Хорошо, что в моей жизни была Нигяр ханым, была музыка…
Я все сделала, как она хотела. Пришла к вере, теряла… страшно теряла... Осталось только оглохнуть, как Бетховен, но и это не за горами – вечерами давление зашкаливает…

Такая вот моя Нигяр ханым. В наплывах памяти…
Юной памяти, не очень изощренной, увы…
Перечитываю и дивлюсь – ни одного практически воспоминания, связанного с разбором произведения, каких-то рабочих моментов серьезнейшего процесса под названием "спец. фортепиано". А может, и впрямь память так устроена, "регистрирует" неординарное, дурашливое, выходящее за… Или у меня она "ненормальная". Нигяр ханым, похоже, не ошиблась…
А может… Может, память – она всегда атмосферна. Ведь и еда в детстве всегда вкусней – не только потому, что не было ГМО-продуктов. Вкусней оттого, что там был самый главный ингредиент – атмосфера того времени: кто готовил, кто кормил, как кормил… При всей упрощенности аналогии в ней что-то есть. Пища-то разной бывает, в том числе и духовной.

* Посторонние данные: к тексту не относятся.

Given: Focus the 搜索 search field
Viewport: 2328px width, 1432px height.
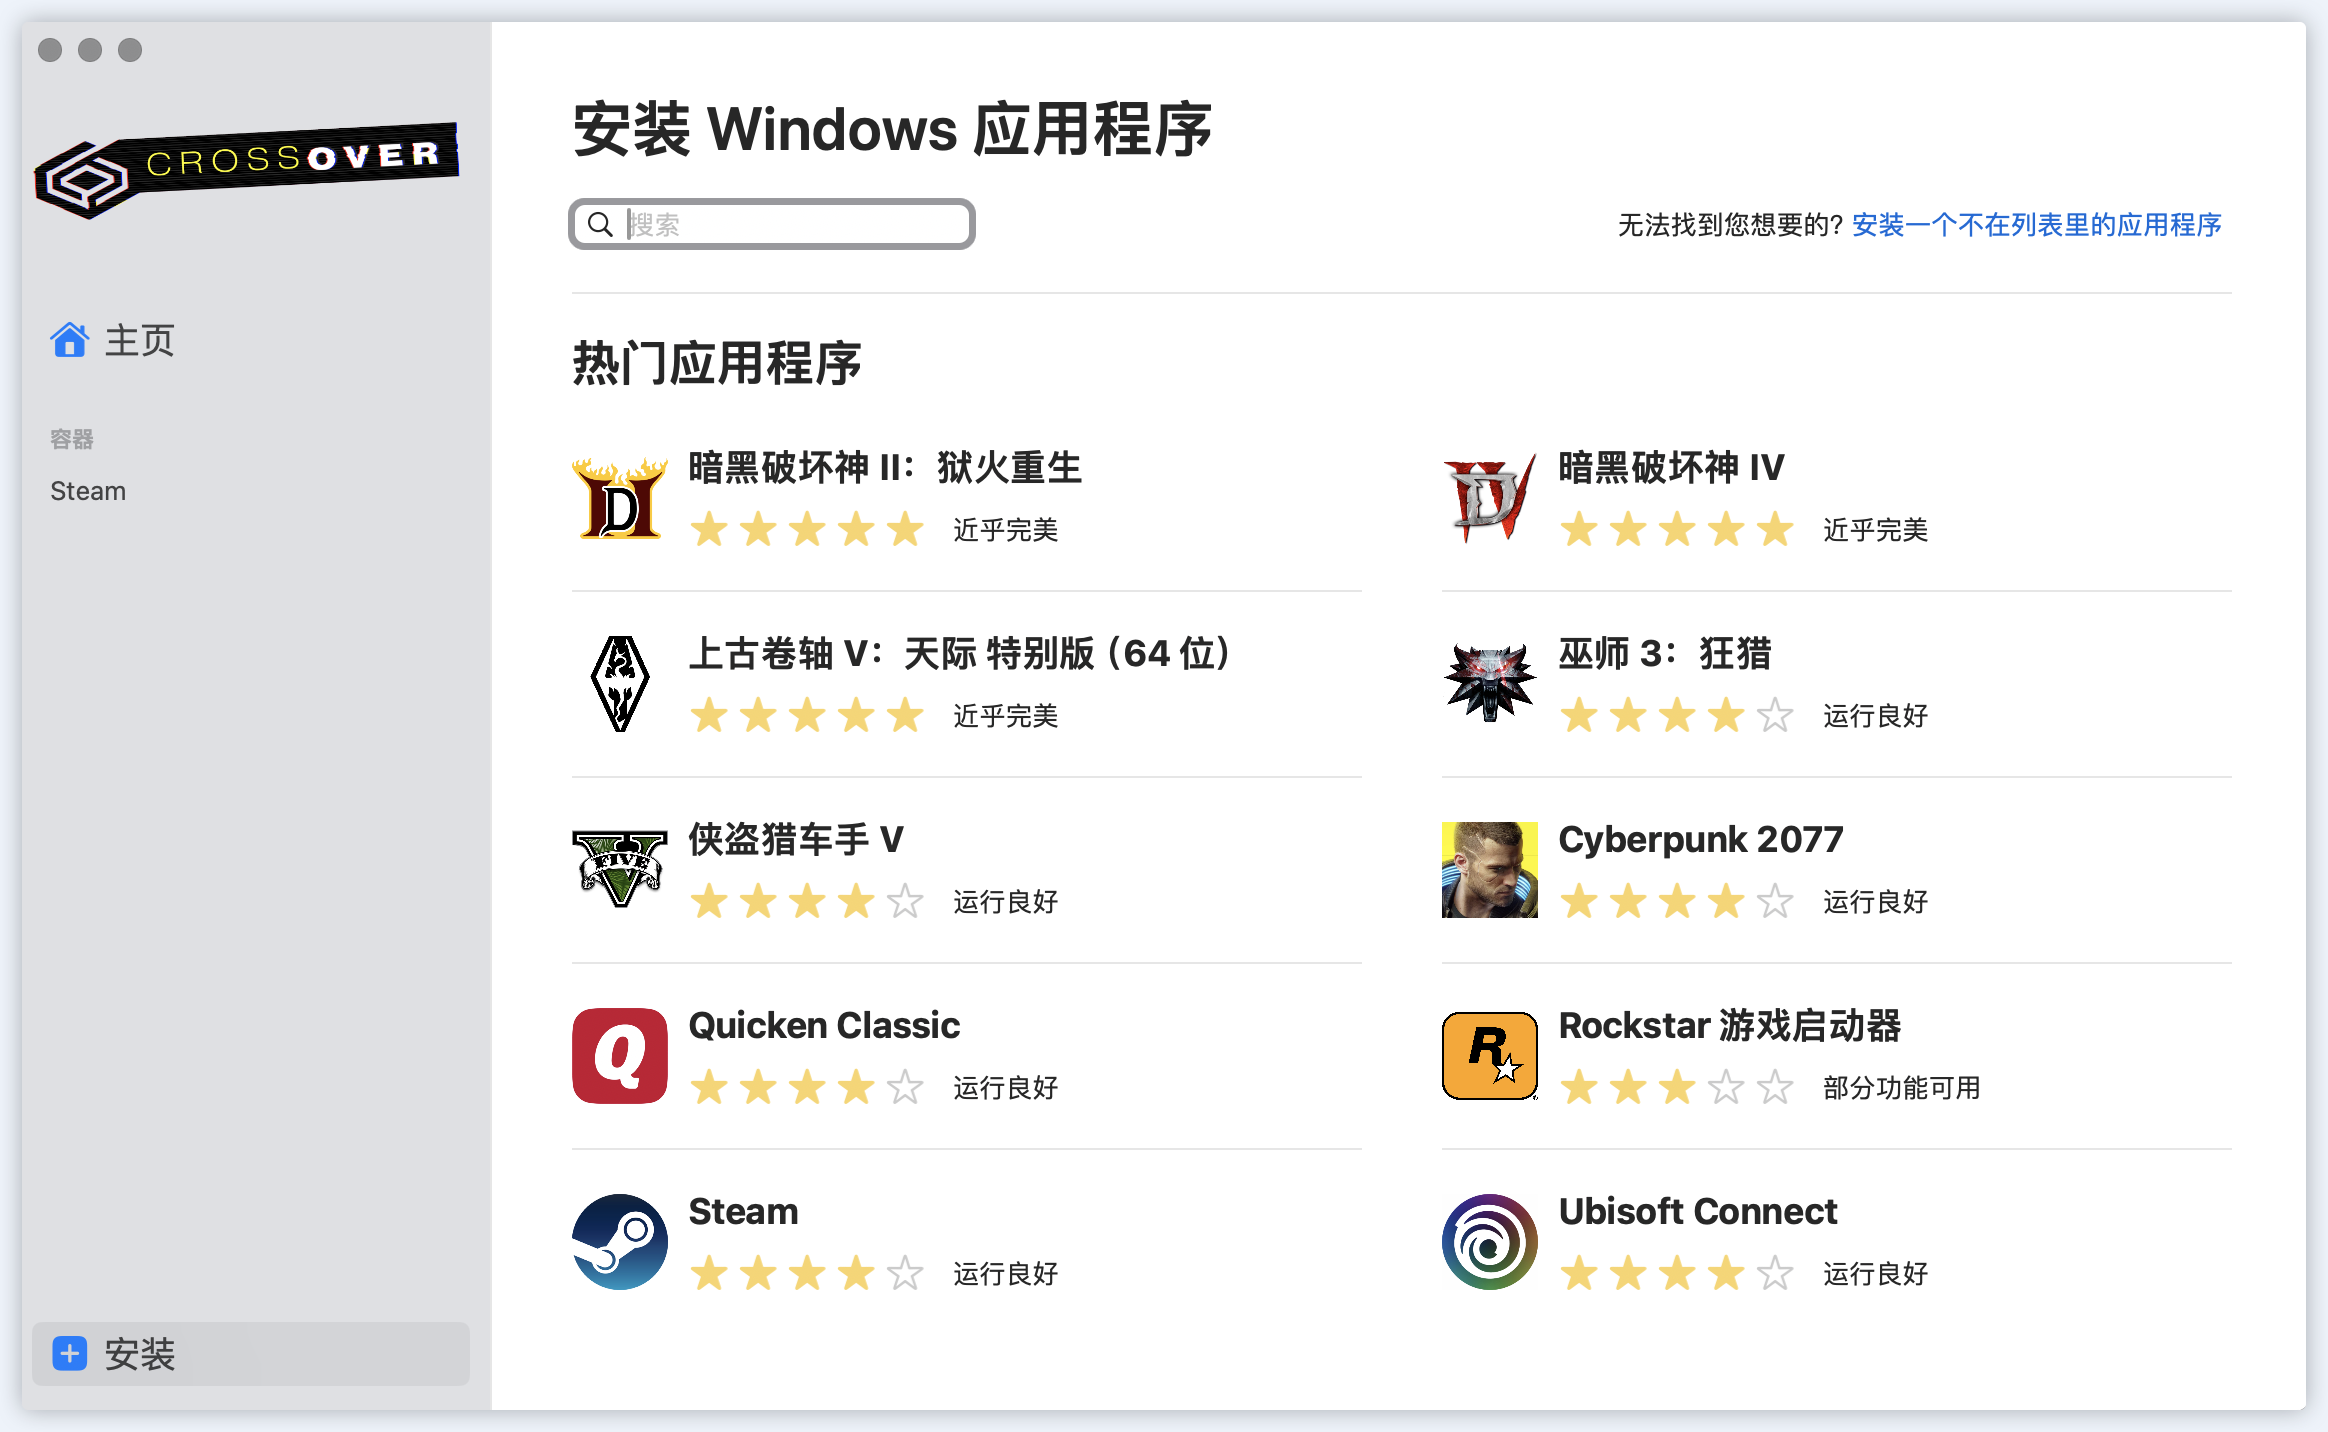Looking at the screenshot, I should [790, 224].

Странное эссе получилось. Серьезно-смешное. Какой она и была, собственно…
А может, не получилось…
"Ну, это каждый дурак может!"
Послышалось за спиной. Показалось, что – не показалось…
Не знаю, возможно, она и права. Но отчего-то уверена, что нужны они кому-то, эти мои заметки…
Ведь есть (надеюсь) еще и будущее. А будущее – оно для того, чтобы увидеть прошлое иными глазами.
И, быть может, устыдиться…

Заметки из дневника. Как здорово, что вела его. Всю жизнь. Вела, даже не зная, что обыденные, казалось бы, наблюдения, со временем становятся бесценным твоим ларчиком – нравственности, принципов, выбора, наконец.
Здорово, что отец подарил мне тот блокнот…
Он и ушел вместе с Нигяр ханым – в один год…

P.S.
Если говорить о моей "сопричастности" к Н. Усубовой как Личности, то она "засвидетельствована" в двух документах.
Первый из них датирован 1985-м годом, это уже упомянутая публикация (первая в моей жизни), ей посвященная.
Второй "документ" – моя последняя книга…
Эта публикация – третья…
Будто долг отдаю. Ей.
Как могу…


Пыталась подсобрать воспоминания, их хаотическую россыпь, чтоб воссоздать портрет.